The third trend relates to the complacency in the markets about the state of the global economy and the impending risks up ahead. The markets seem to have shrugged off concerns about the upcoming fiscal battle up ahead in the US economy. The assumption seems to be that deals at the eleventh hour will always save the day. But as the saying goes, when fear disappears from the market, it is time to be afraid. The next round of political negotiations to raise the sovereign debt ceiling could get messier. The risk of a partial government shutdown in the April-May period, thus, remains high as does the possibility of a US sovereign rating downgrade.
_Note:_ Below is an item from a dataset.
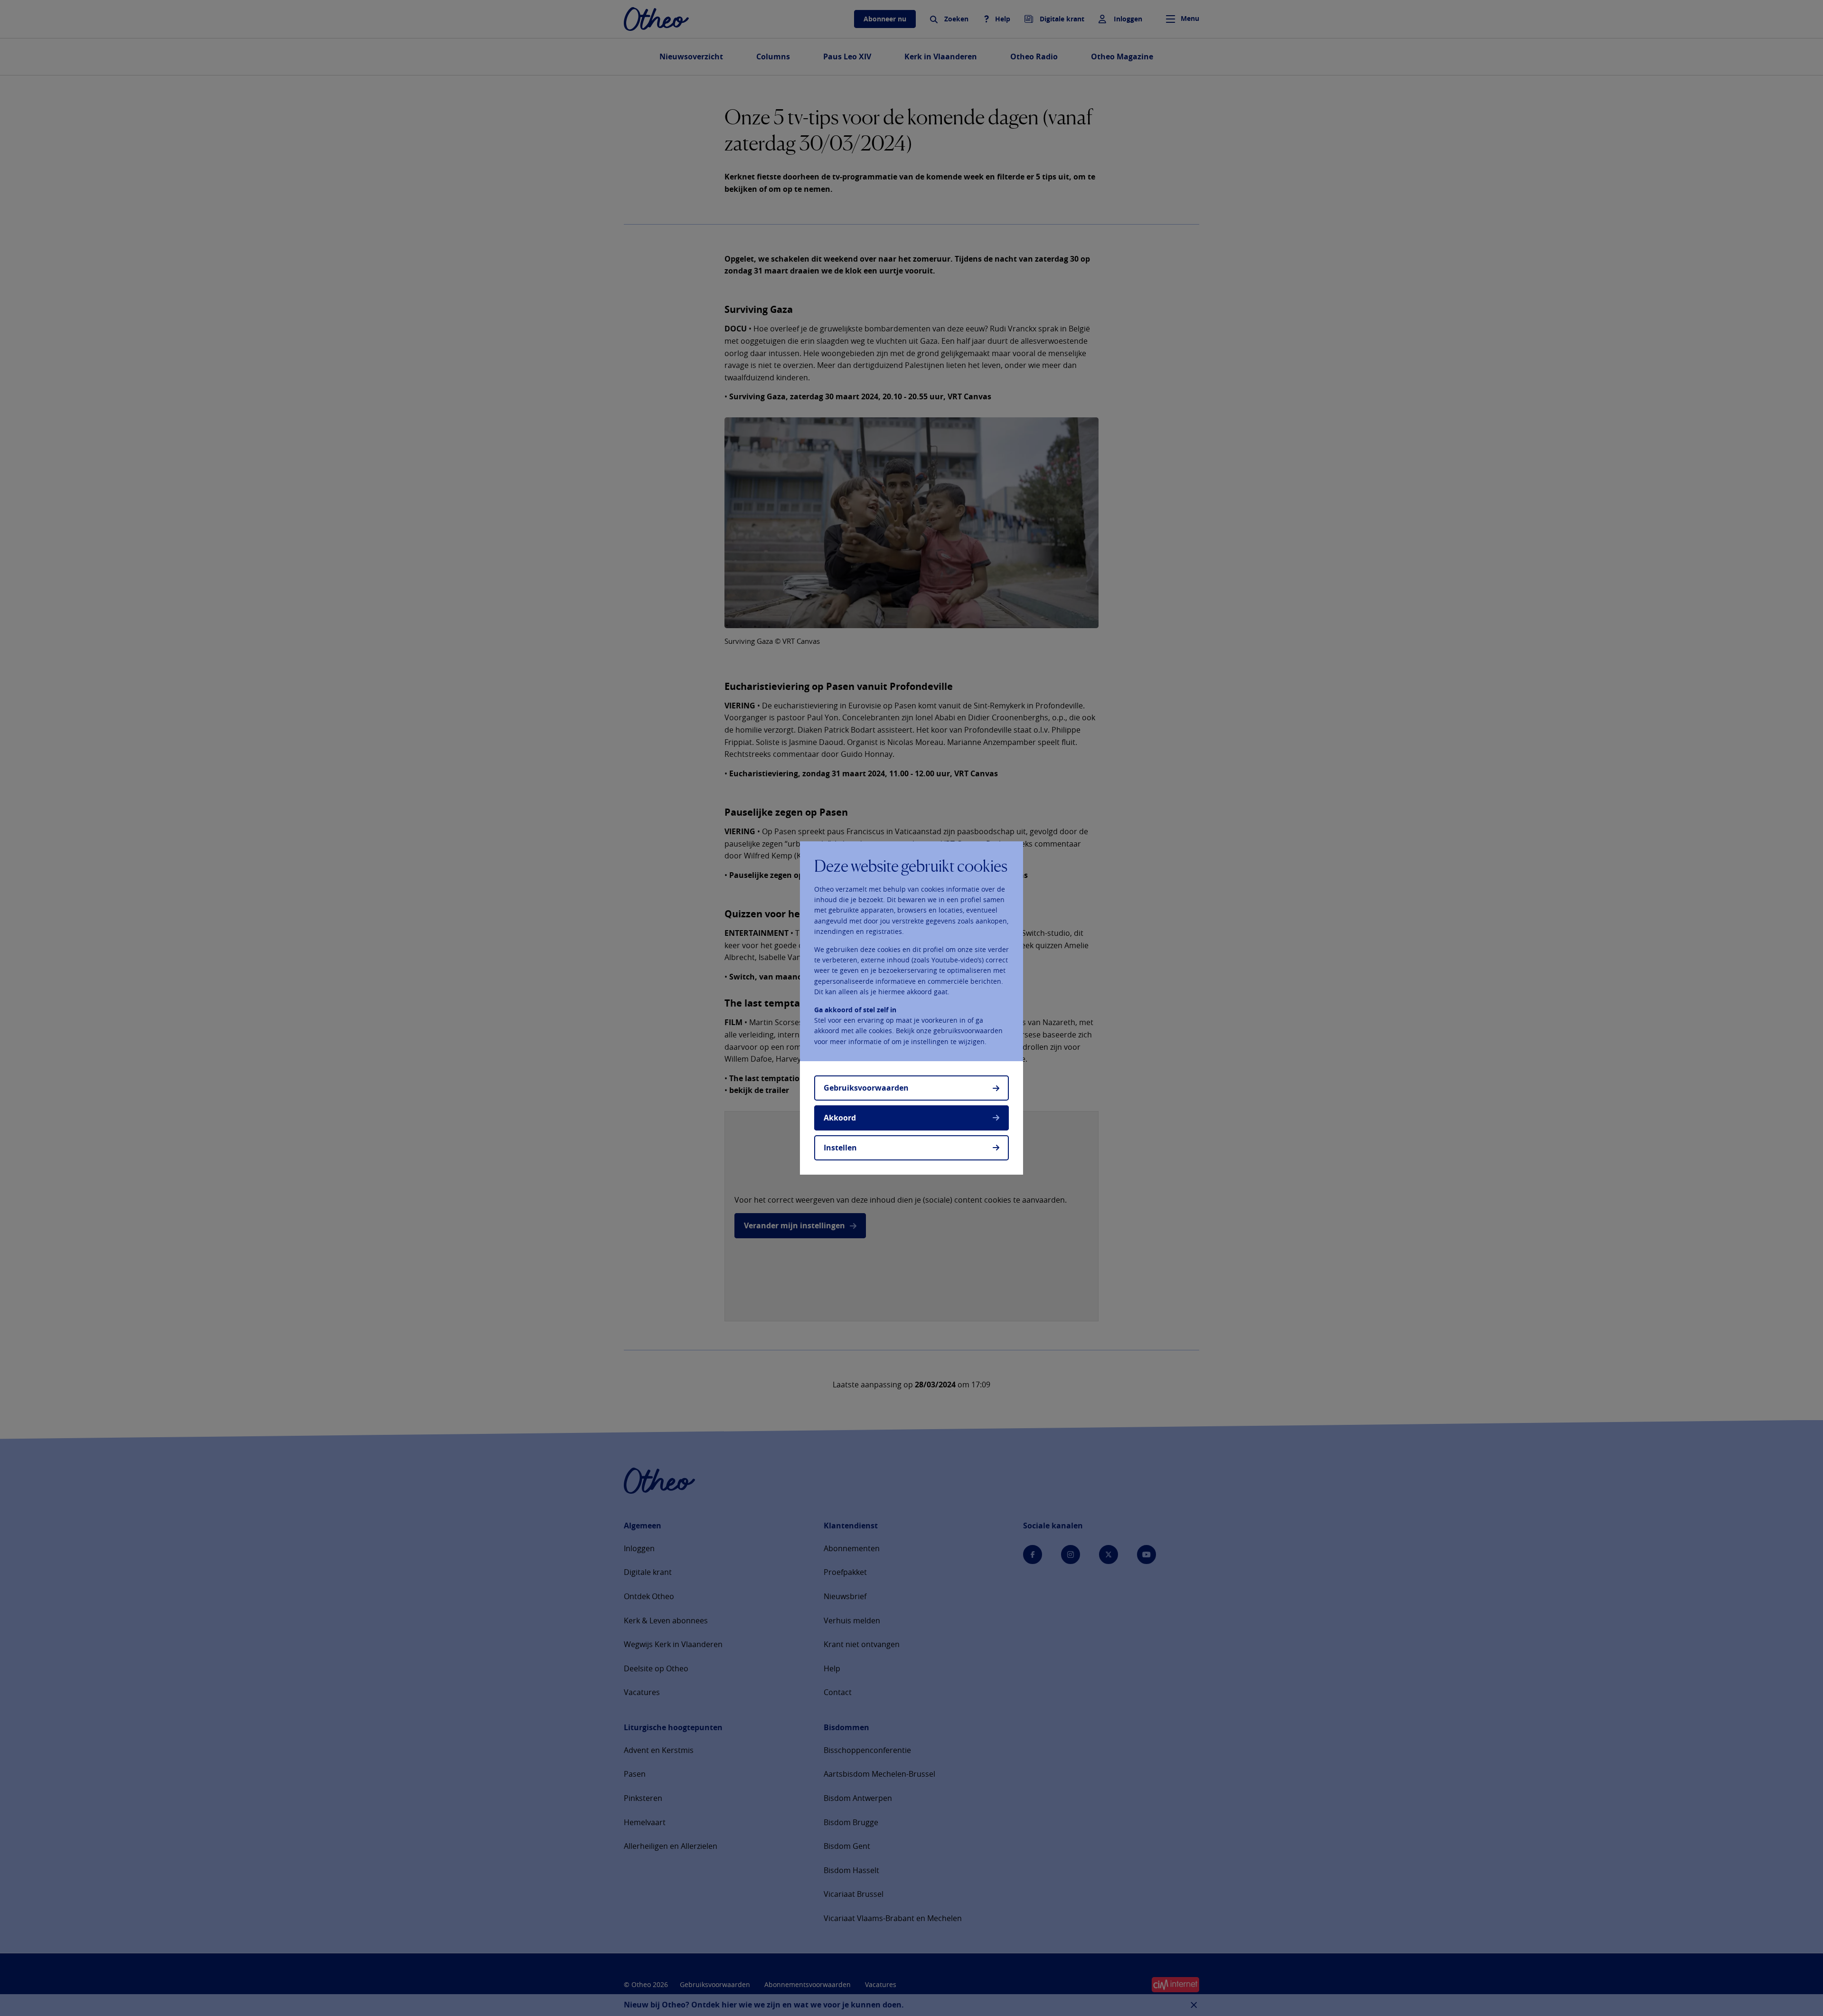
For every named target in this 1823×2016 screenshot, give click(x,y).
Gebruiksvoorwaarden (866, 1088)
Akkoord (840, 1117)
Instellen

It is also legitimate, I think, to fret about the euro zone. The ECB’s OMT programme has created only a backstop facility, but not helped in altering the weak economic outlook that the region finds itself trapped in. The weak growth backdrop, particularly in the peripheral region, could mean that fiscal progress continues to disappoint. For instance, the International Monetary Fund forecasts that the Spanish total government debt to the gross domestic product ratio could rise from 91 per cent in 2012 to 97 per cent in 2013 and to the 100 per cent mark by 2014. The prospect of fiscal slippage could put the focus back on to Europe by mid-year. The upshot is that once markets start to re-focus on the bearish fundamentals of the global economy, the return of a “risk-off” trade could see a complete realignment of exchange rates.